Ale właściwie dlaczego o tym piszę? Bo kiedy opadły emocje związane z nieoczekiwanym odkryciem, do głosu doszła inna, uporczywa myśl: jak niewiele po nas pozostaje. Hieronim Lis urodził się w 1877 roku, raptem sto pięćdziesiąt lat temu, nie wiemy, kiedy umarł, ale - jak wynika ze wspomnianej notki - z pewnością żył jeszcze dziewięćdziesiąt lat temu. Zaledwie pięć pokoleń temu. I nie wiemy o nim prawie nic. Nie wiemy jak wyglądał, ani jakim był człowiekiem. Czy lubił swoją pracę? Dlaczego chodził do niej na piechotę? Z oszczędności? Z chęci zachowania formy? To chyba nie było mu potrzebne, w końcu ciężko pracował. A może po długich godzinach spędzonych pod ziemią, potrzebował odetchnąć innym powietrzem, skupić wzrok na zieleni lasów, wsłuchać się w odgłosy życia. Tamtego feralnego dnia to pragnienie doprowadziło go do zguby. Czy rozpaczał? Czy ta strata była dużą stratą? Czy w tamte święta roku pańskiego 1929 czegoś im brakowało? A może krzywda wywołała falę ludzkiej życzliwości? Może to była świąteczna premia, która miała być przeznaczona nie na bieżące potrzeby, a na zupełnie inny cel? W listopadzie tego samego roku Hieronim i jego żona, Anna, mieli obchodzić srebrne gody. Może odkładali na przyjęcie z tej okazji, kto wie. Jak zareagowała Anna? Czy płakała, kiedy dowiedziała się, co się wydarzyło? Przejęła się losem męża czy raczej wyraziła swoją dezaprobatę, uznając, że sam się o to prosił, chodząc na piechotę, niezależnie od pory dnia. Czy po tym wydarzeniu przestał wędrować samotnie do pracy? Czy śnił koszmary? A może przeszedł nad tym do porządku dziennego?

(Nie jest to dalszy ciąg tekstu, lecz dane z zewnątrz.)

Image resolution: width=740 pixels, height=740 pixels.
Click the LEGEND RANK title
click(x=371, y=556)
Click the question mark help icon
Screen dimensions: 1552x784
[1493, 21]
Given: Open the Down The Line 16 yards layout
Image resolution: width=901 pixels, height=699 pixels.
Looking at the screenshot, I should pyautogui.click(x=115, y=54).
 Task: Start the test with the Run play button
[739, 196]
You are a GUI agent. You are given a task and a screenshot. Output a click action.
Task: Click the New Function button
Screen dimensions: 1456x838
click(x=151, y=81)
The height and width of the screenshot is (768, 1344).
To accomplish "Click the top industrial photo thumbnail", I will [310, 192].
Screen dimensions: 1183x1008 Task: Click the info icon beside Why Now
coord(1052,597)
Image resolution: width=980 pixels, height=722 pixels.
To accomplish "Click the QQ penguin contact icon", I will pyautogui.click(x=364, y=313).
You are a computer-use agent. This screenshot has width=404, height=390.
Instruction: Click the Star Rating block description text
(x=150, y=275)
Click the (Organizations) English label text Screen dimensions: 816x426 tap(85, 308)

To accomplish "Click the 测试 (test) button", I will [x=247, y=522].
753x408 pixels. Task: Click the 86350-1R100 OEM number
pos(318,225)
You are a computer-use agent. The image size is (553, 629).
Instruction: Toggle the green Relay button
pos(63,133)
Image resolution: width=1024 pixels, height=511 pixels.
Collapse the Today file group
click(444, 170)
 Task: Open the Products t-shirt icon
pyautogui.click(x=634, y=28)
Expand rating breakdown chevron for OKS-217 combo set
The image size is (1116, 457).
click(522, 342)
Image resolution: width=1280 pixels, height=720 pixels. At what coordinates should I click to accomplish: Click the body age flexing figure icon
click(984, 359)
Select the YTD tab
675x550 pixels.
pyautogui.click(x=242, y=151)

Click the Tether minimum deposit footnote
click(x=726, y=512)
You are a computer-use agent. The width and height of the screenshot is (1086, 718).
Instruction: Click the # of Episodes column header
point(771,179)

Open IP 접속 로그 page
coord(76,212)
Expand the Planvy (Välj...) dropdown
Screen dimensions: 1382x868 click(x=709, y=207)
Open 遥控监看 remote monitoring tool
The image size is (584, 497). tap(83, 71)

A cała reszta, która tego wydarzenia nie dotyczy? Jakim był ojcem i mężem? Czego się bał, o czym marzył? Dlaczego przyjechał z Chudowa do Kochłowic? Czy tylko za pracą? A może przed czymś uciekał. 

Nie wiemy i już nigdy się tego nie dowiemy. Po nas też - za sto lat z okładem - pozostanie niewiele. Prawie nic. Nie mam co do tego złudzeń. Cyfrowość nas przed tym nie uchroni. Filmy i zdjęcia na serwerach przepadną tak samo jak przepadły te papierowe. Fakty zatrą się w pamięci tych, co przyjdą po nas. Zostaną po nas mgliste wrażenia i garść faktów. Data urodzenia, ślubu, nigdy nie używane drugie imię. Kilka portretów, może biżuteria albo jakiś nieistotny drobiazg z mieszkania. Coś, co nasze dzieci albo wnuki postanowią przechować po naszej śmierci. 

I nawet na notki w prasie nie możemy liczyć, bo o zwykłych, przyziemnych sprawach pisze się dziś niezwykle rzadko, a przede wszystkim - bez ujawniania personaliów. I może to dobrze, myślę sobie, że po naszych rozterkach, obawach, lękach, niespełnionych marzeniach nie pozostanie żaden ślad. 

Może nasi praprawnukowie wymyślą nam inne, lepsze życia i zobaczą nas takimi, jakimi nigdy nie byliśmy?

"Katolik Codzienny" z 24 maja 1929r.